OVH US manages its own Anti-DDoS solution, called VAC (short for vacuum), that is made up of four components: Pre-Firewall, Network Firewall, Shield, and Armor. VAC serves to protect the OVH US network from DDoS attacks.
In this guide, we will cover the two portions a customer can interact with; the Network Firewall for all customers and Armor for Game Dedicated Server customers. The remainder of VAC is controlled at a network-wide level to ensure the safety of the entire OVH network.
Enabling Firewall Protection
First, log in to the OVH US Manager and click the IP option in the left-hand sidebar. Click the ellipses (...) button to the right of the IP address for which you would like to create a firewall. Then, click the Create Firewall option from the drop-down menu.
Click the Confirm button on the following pop-up. To enable the firewall, click the ellipses (...) button again and select the Enable the firewall option from the drop-down menu.
Once the firewall is enabled, you will be able to configure up to 20 rules. By default, you do not have any configured rules, so all connections can be established.
Note: The firewall automatically turns on in the event of a DDoS attack. When this occurs, the firewall cannot be disabled until the attack is fully mitigated. Therefore, it is important to keep your firewall rules up to date.
Additionally, please keep the following in mind:
- UDP fragmentation is blocked (DROP) by default. When activating the network firewall, if you are using a VPN, ensure that your MTU is correctly configured. For example, on OpenVPN you can check " MTU test."
- The network firewall is not taken into account in the OVH US network, so the rules implemented do not affect the connections inside the OVH US network.
Configuring Firewall Rules
The configuration of the network firewall is also done in the "IP" section.

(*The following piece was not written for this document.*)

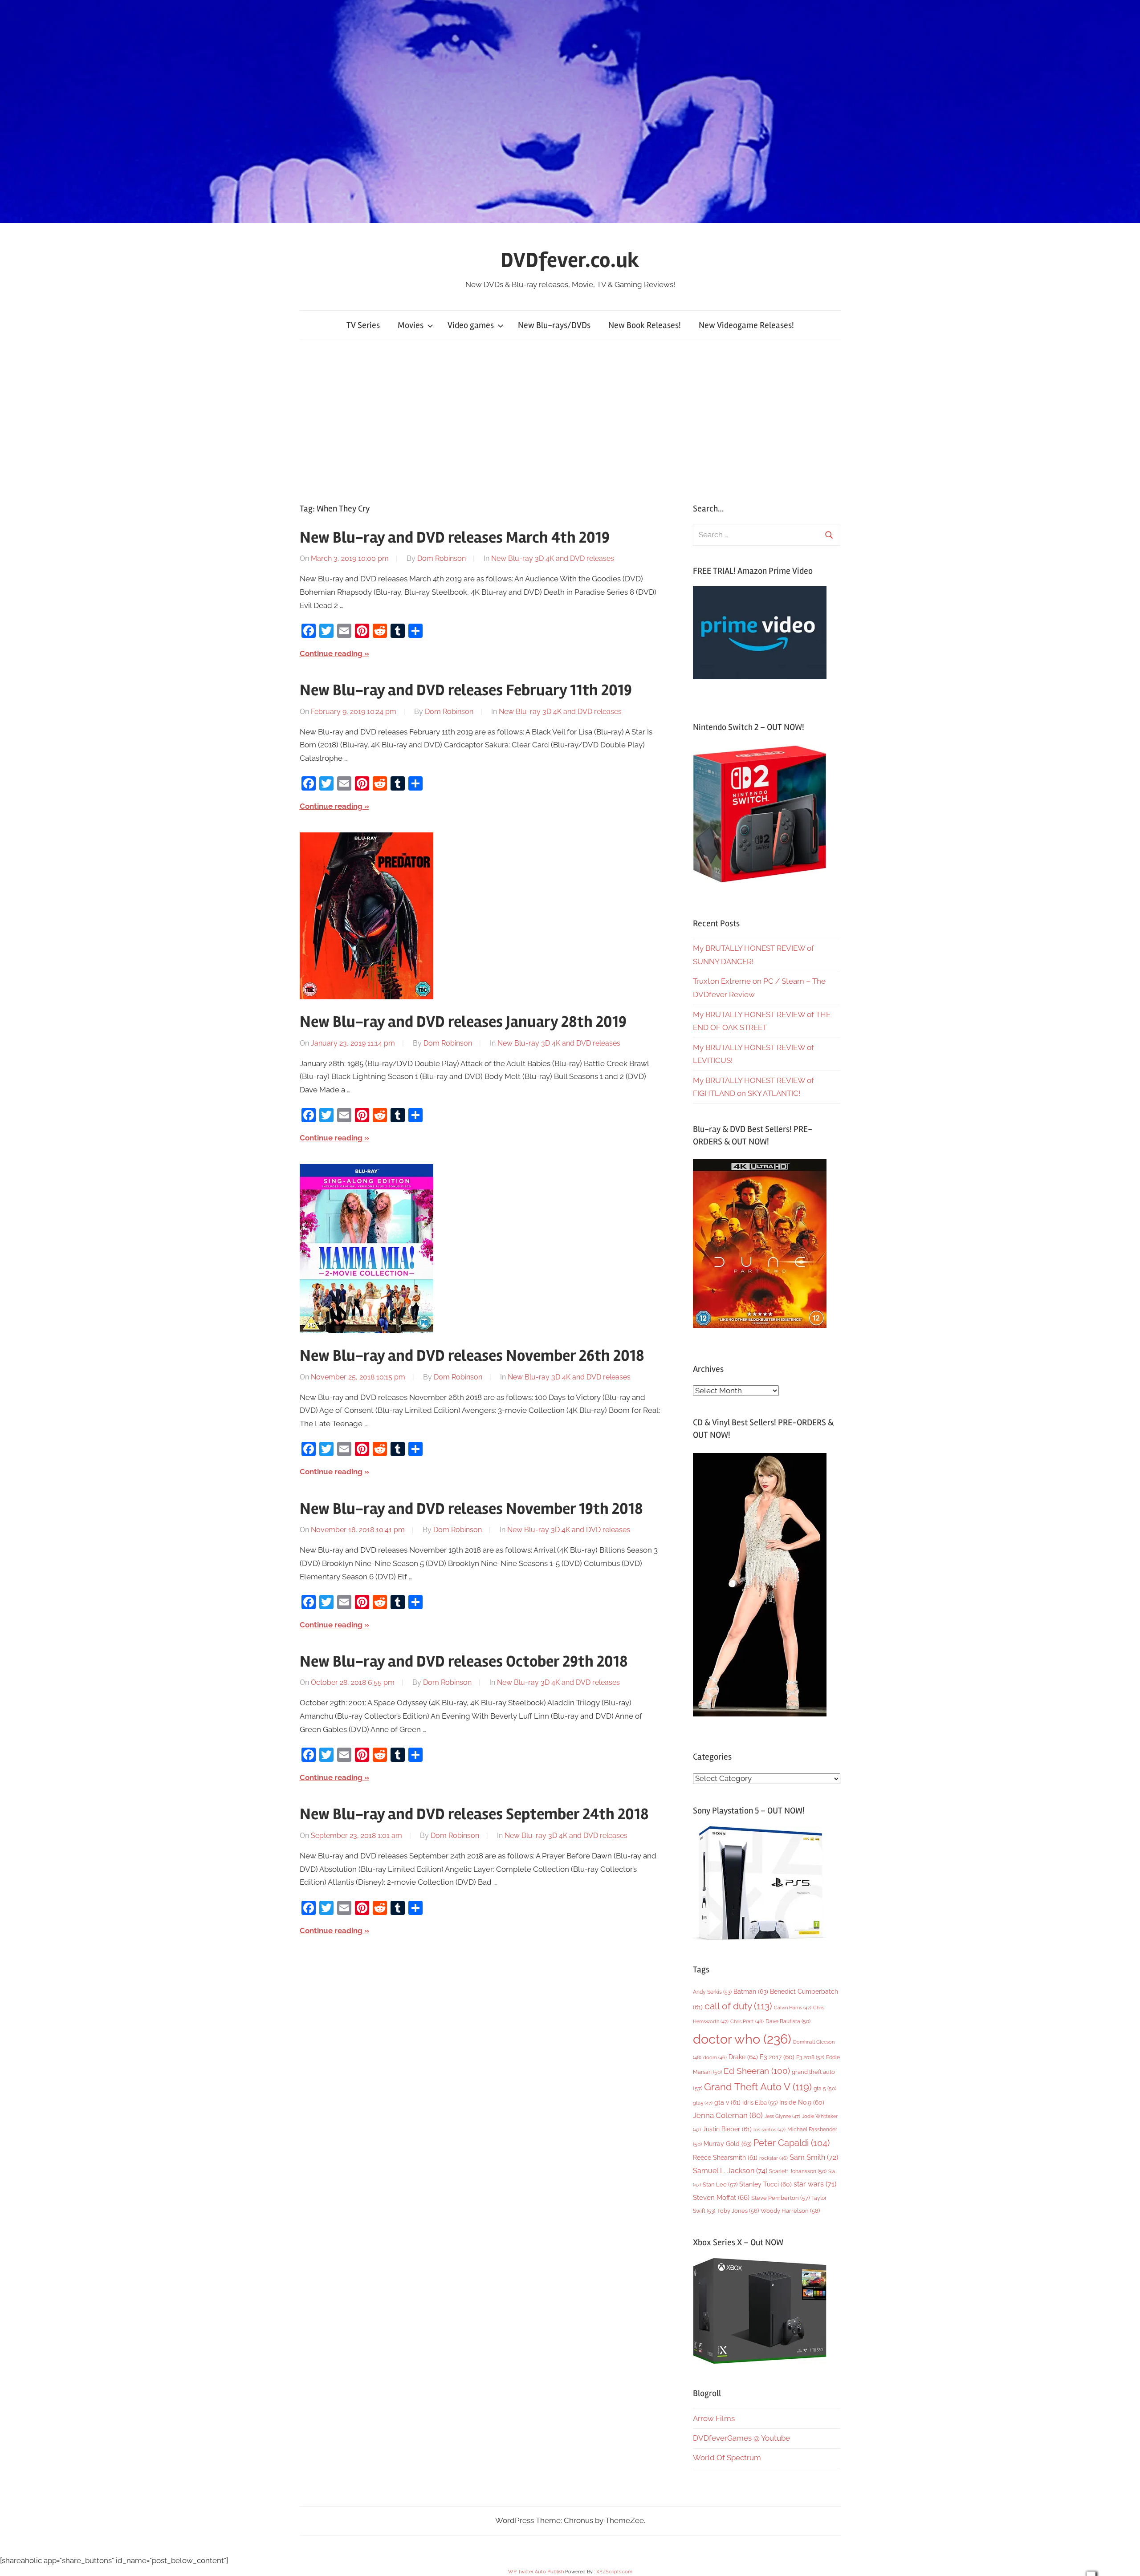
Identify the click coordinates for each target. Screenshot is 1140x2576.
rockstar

Click on the ellipses (...) to the right of the IP for which you would like to configure firewall rules, and select the Configure the firewall option. Click the Add a Rule button and the following screen will pop up:
When configuring a rule using the TCP protocol, the window will give you options for three flags as you can see in the image below:
The "SYN" option allows outbound connections. The server sends a SYN packet to the external IP (which does not pass through the network firewall), the external IP responds with a SYN/ACK (which passes through the network firewall). The "ESTABLISHED" option allows communication to be authorized from the moment the connection is established.

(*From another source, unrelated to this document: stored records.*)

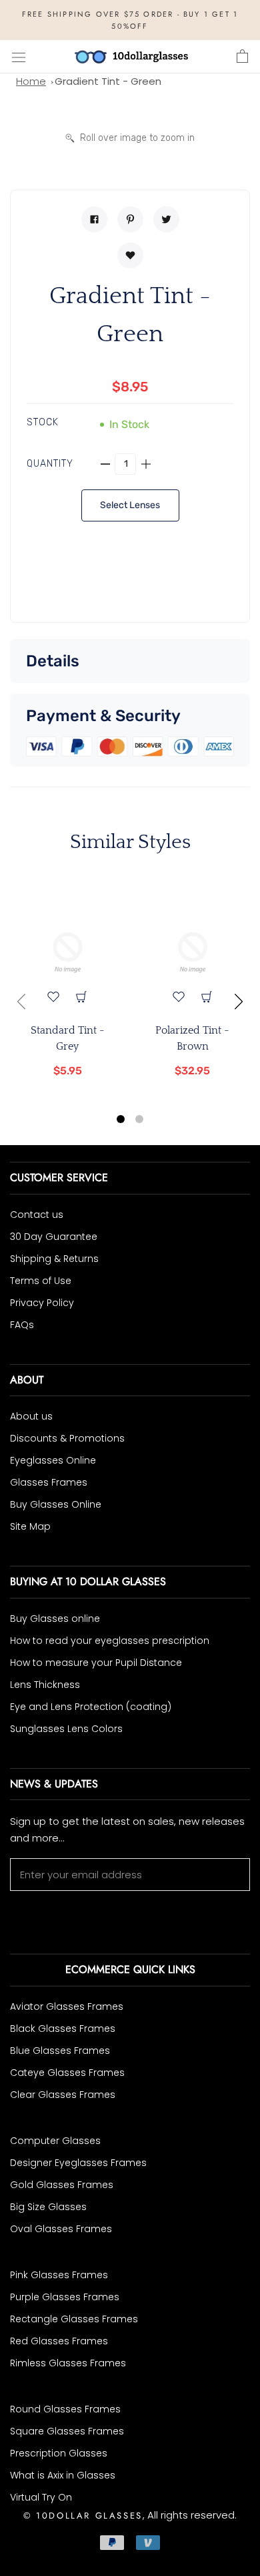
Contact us (36, 1214)
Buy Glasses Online (55, 1504)
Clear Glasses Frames (62, 2094)
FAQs (22, 1324)
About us (31, 1416)
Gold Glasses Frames (61, 2184)
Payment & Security (103, 715)
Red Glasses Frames (59, 2341)
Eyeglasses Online (53, 1460)
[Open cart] (242, 56)
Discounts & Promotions (67, 1438)
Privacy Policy (42, 1302)
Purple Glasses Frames (64, 2297)
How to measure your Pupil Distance (96, 1662)
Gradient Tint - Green (108, 81)
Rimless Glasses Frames (68, 2363)
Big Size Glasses (48, 2206)
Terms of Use (40, 1280)
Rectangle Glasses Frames (74, 2319)
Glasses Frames (48, 1482)
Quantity (50, 463)
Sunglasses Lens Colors (66, 1728)
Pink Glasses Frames (59, 2275)
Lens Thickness (45, 1684)
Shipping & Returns (54, 1258)
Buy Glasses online (55, 1618)
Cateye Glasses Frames (67, 2072)
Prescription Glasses (58, 2453)
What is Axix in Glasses (62, 2475)
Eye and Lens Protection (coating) (90, 1706)
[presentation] (21, 1001)
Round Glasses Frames (65, 2409)
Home (31, 81)
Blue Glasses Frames (60, 2050)
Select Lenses (130, 505)
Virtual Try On (41, 2497)
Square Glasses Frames (67, 2431)
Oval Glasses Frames (61, 2228)
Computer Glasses (55, 2140)
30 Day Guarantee (53, 1236)
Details (52, 661)
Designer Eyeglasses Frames (78, 2162)
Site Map (30, 1526)
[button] (120, 1120)
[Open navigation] (18, 56)
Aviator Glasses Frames (66, 2006)
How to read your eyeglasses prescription (109, 1640)
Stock (43, 422)
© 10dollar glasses (83, 2515)
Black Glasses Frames (62, 2028)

To leave open only the SSH, HTTP, HTTPS, and UDP/10000 ports, as well as allowing ICMP, create the following rules:
The rules range from 0 to 19, and they stop being processed the moment a rule applies to an appropriate packet. For example, a packet for port 80/TCP will be caught by rule 1, and any rules after will not be tested. A packet destined for port 25/TCP will only be caught by the last rule (19) which will block it because we did not allow any communication on port 25 in the previous rules.
By default, Armor is pre-configured with certain rules that OVH has determined work with the most common games. However, for customers with a Game Dedicated Server, we allow you to go a step further and configure rules for ports as well.

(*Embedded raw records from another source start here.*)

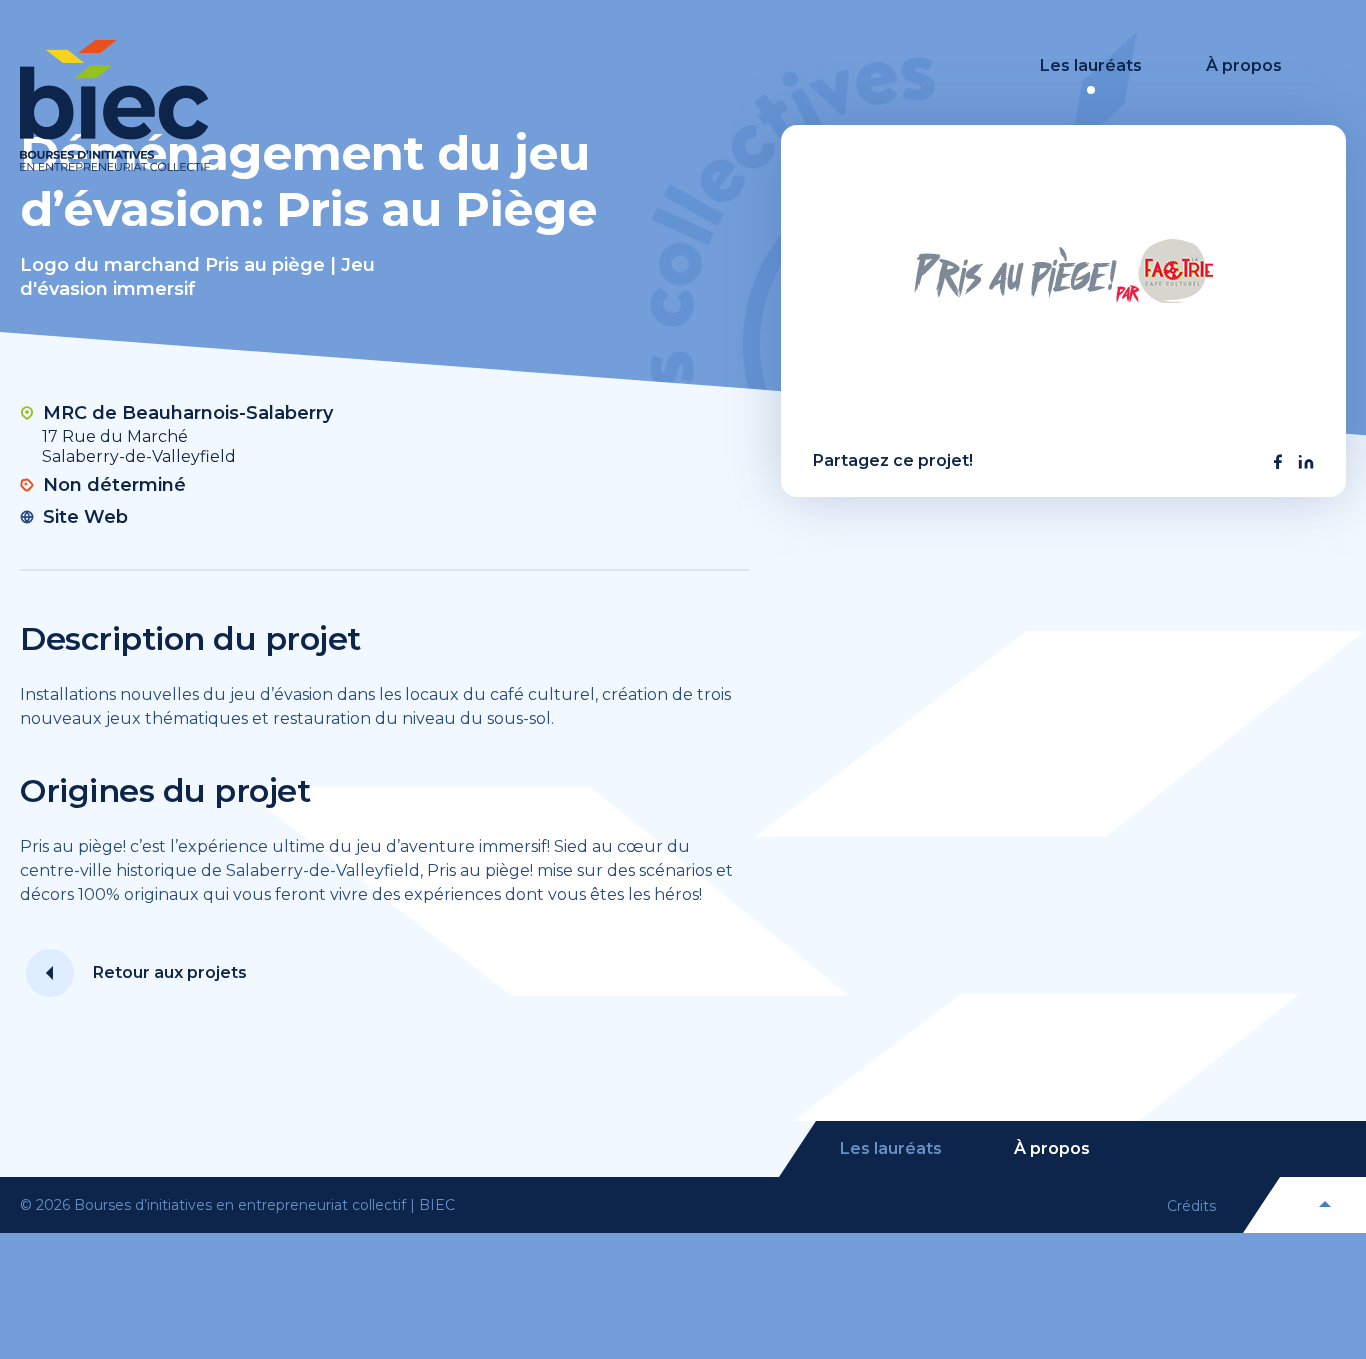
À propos (1244, 65)
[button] (1278, 462)
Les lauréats (1091, 65)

In order to configure rules for your ports in Armor, you will first need to log in to the OVH US Manager. Next, click the IP option on the left-hand sidebar. Click the ellipses (...) button next to the IP address of your Game Server and select the Configure the GAME firewall option.
On the following screen, click the Add a Rule button to add a rule to Armor.
Enable the ports as needed on the following screen and click the Confirm button when you are finished adding your rules. You have now successfully configured Armor.
Having read this tutorial, you should now be able to configure the Network Firewall as well as Armor to enhance the security of your OVH US services.